### TO DO
Each line of the data below holding the word "agent" must be copied.

◇ ◇ ◇ ◇ ◇

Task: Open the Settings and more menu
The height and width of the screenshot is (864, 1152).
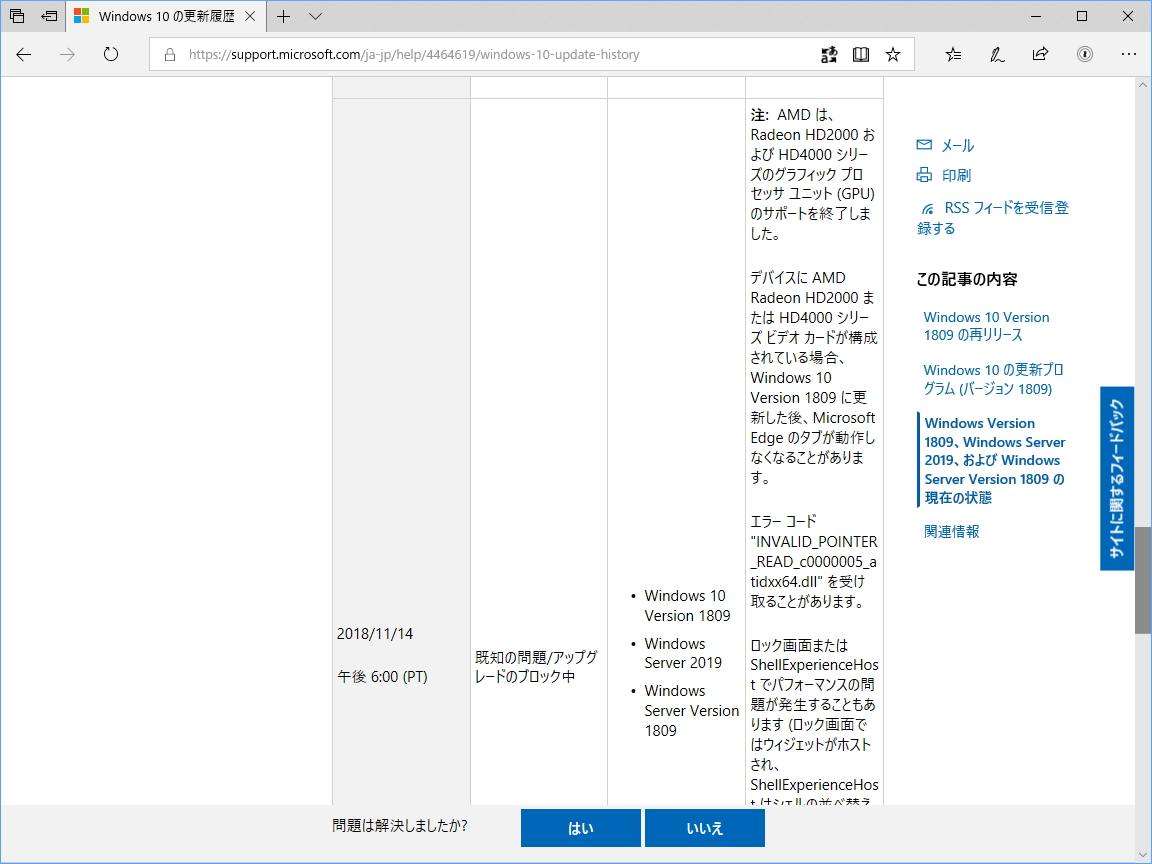Action: click(1129, 54)
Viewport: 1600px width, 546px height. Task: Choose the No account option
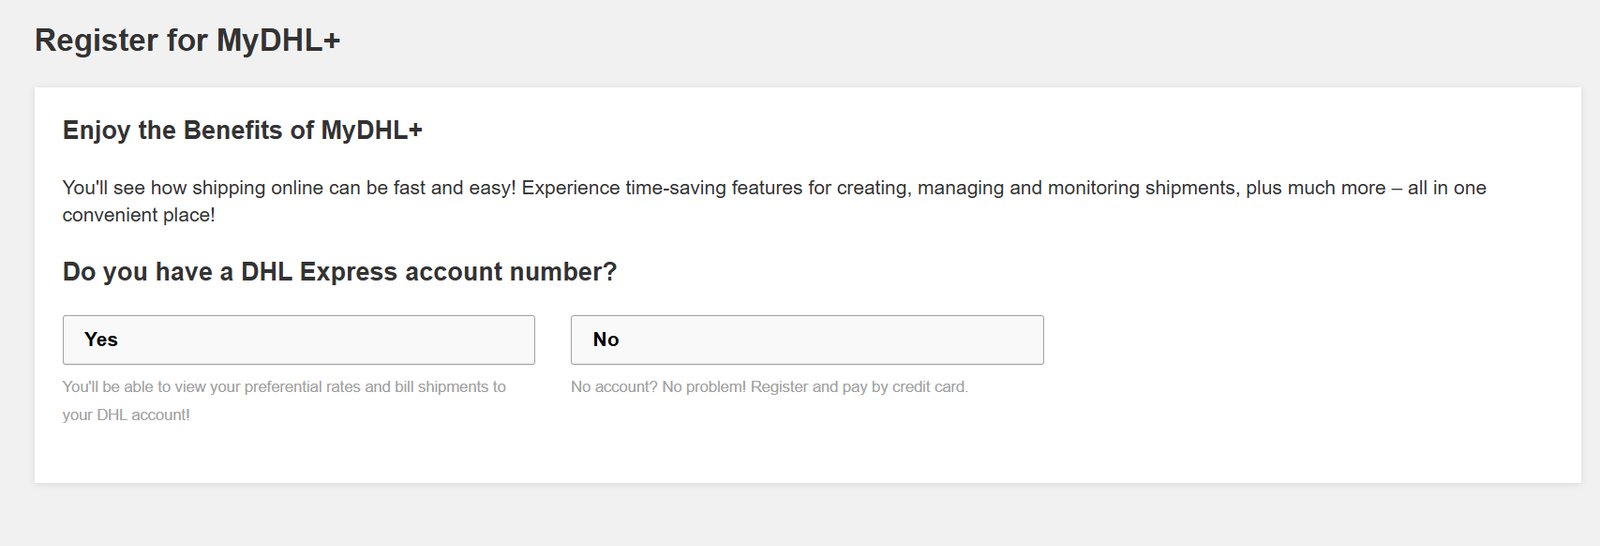[807, 340]
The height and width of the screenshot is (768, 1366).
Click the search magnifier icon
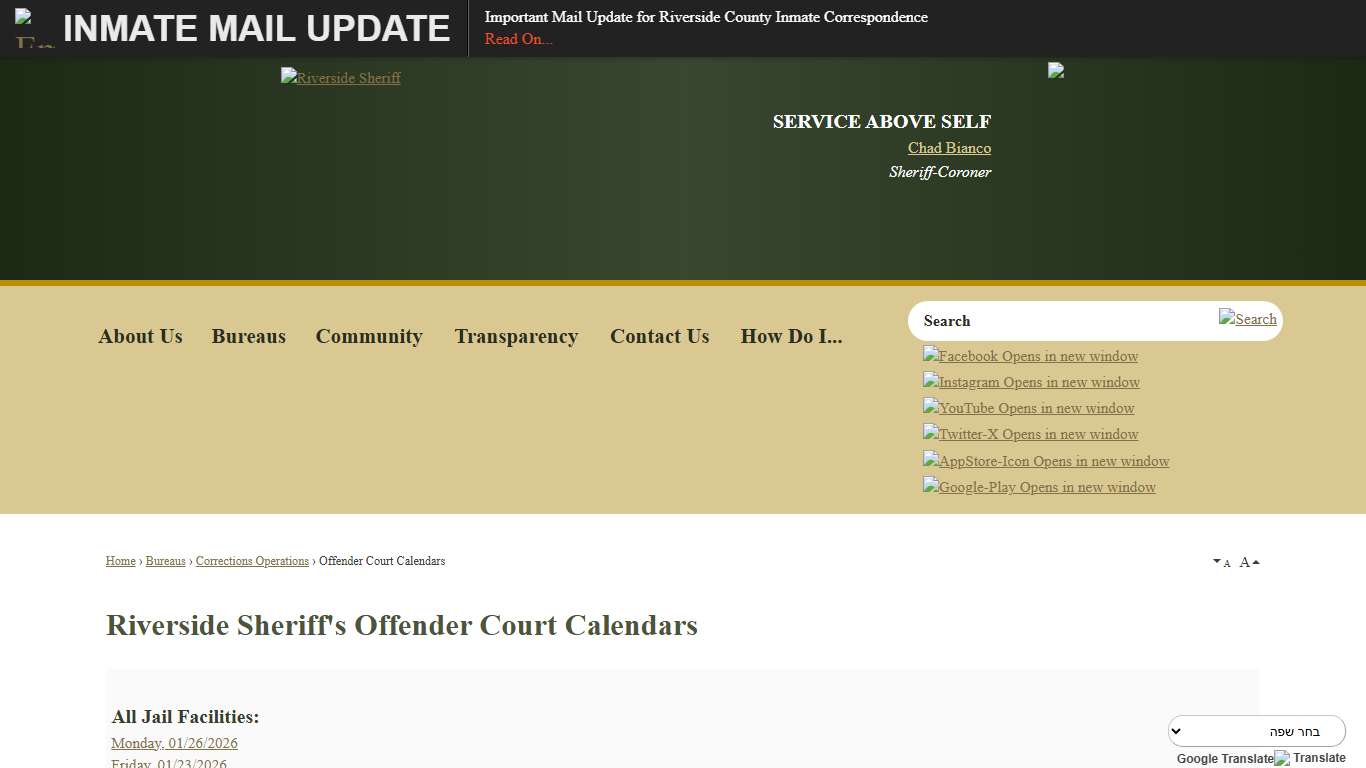pos(1248,319)
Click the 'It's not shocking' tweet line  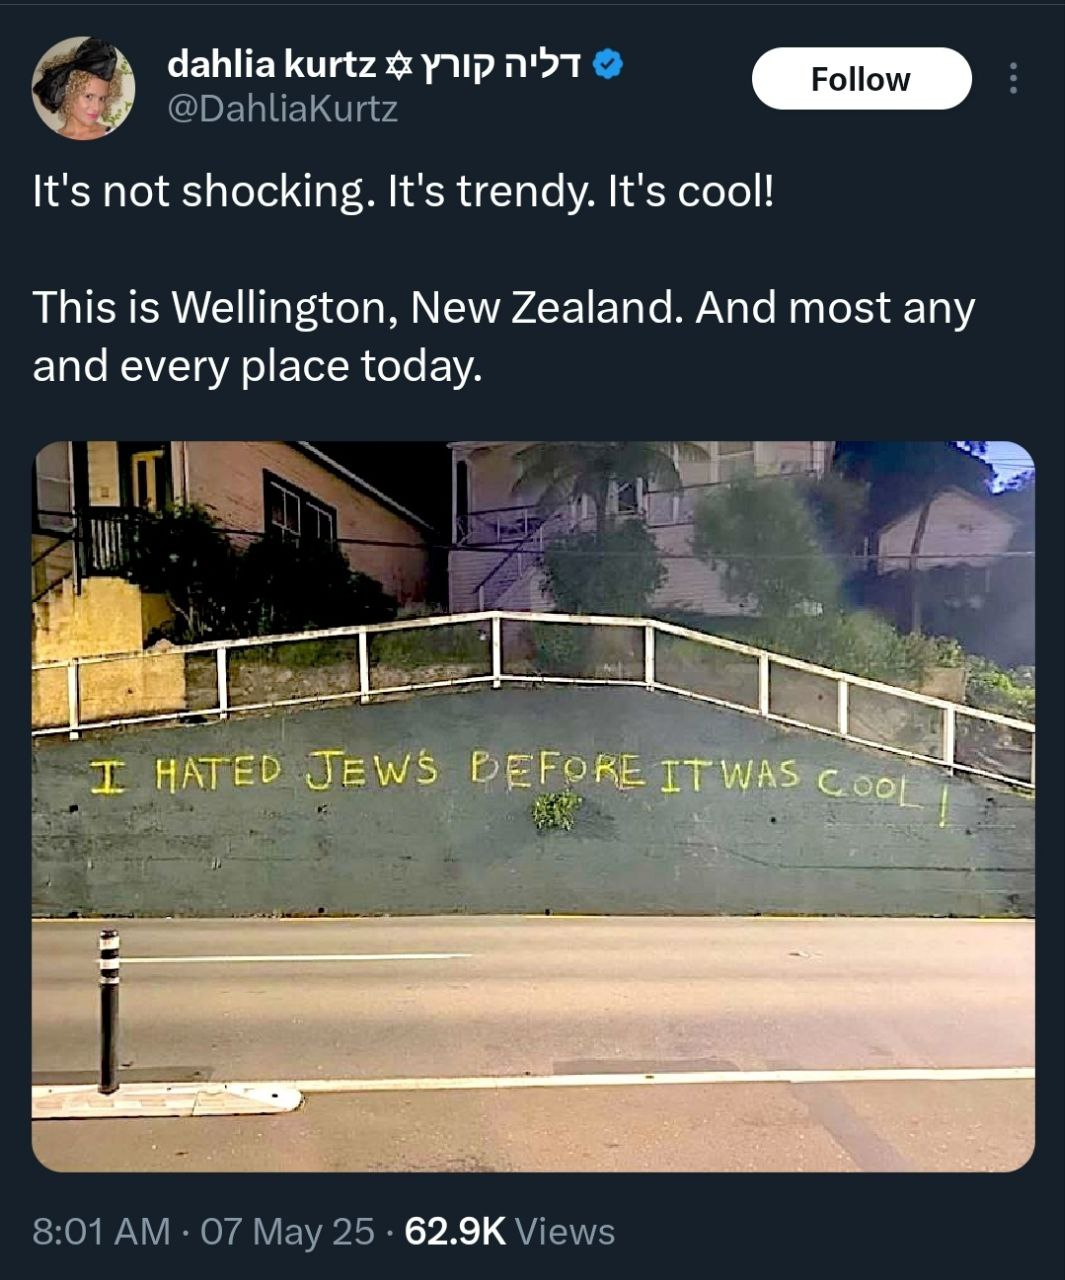[403, 191]
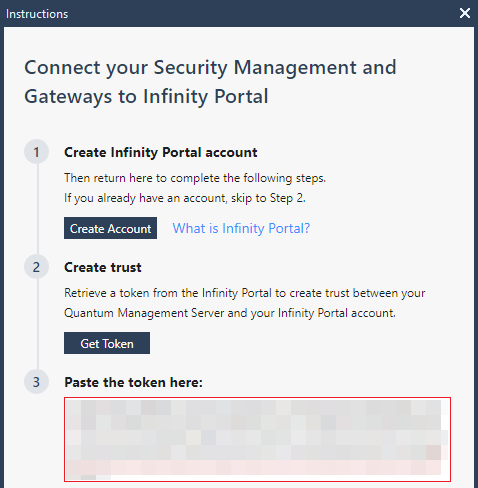Click the Get Token button

coord(107,343)
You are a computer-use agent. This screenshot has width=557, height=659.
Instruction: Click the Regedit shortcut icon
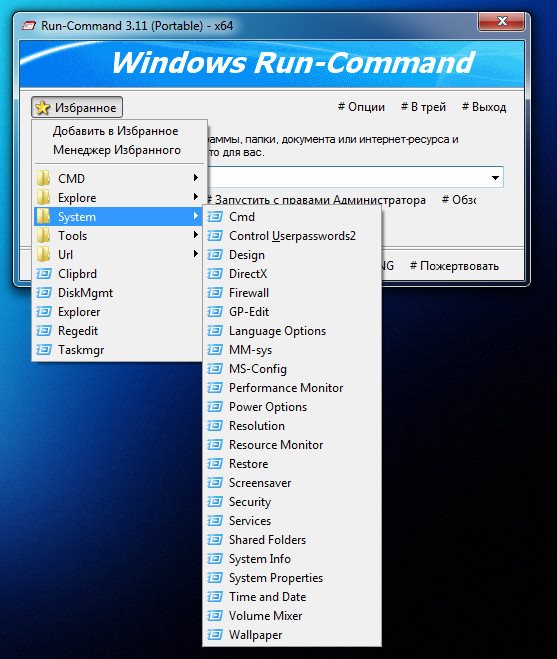tap(44, 331)
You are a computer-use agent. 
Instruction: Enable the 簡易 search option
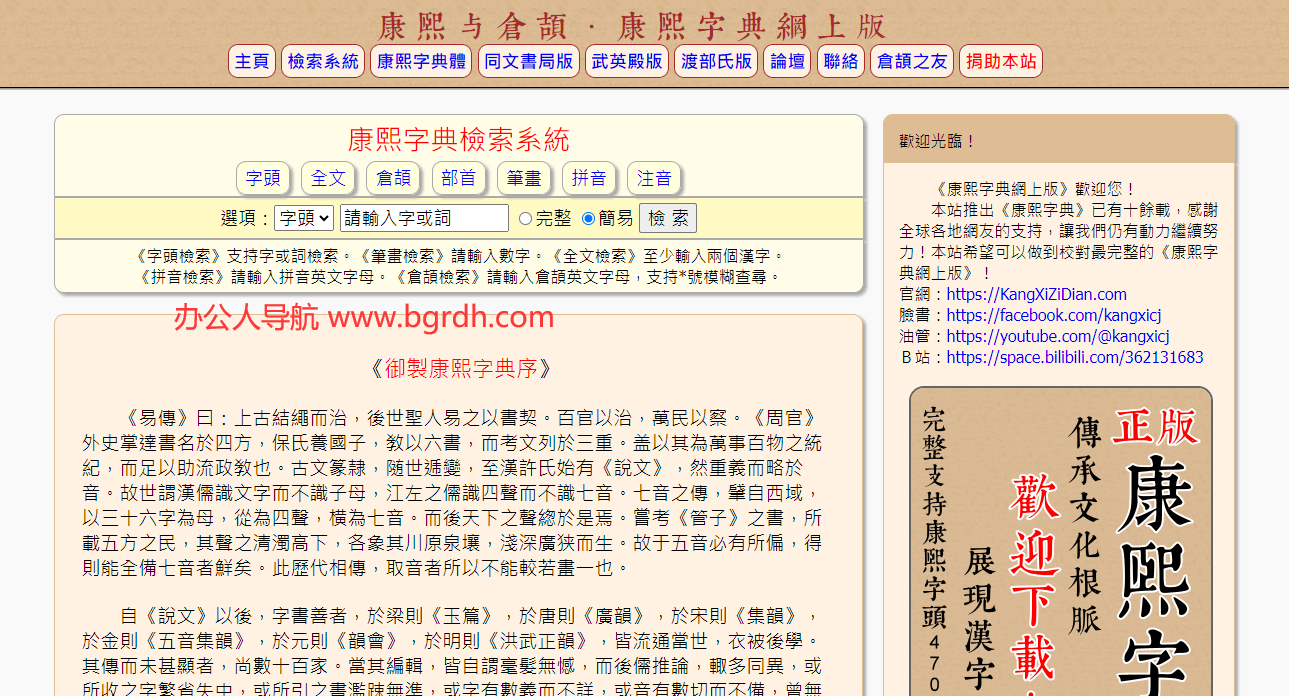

◇ ◇ ◇ ◇ ◇

### RESULT OF THIS TASK
You are a computer-use agent. This screenshot has width=557, height=659.
You are a computer-use agent. 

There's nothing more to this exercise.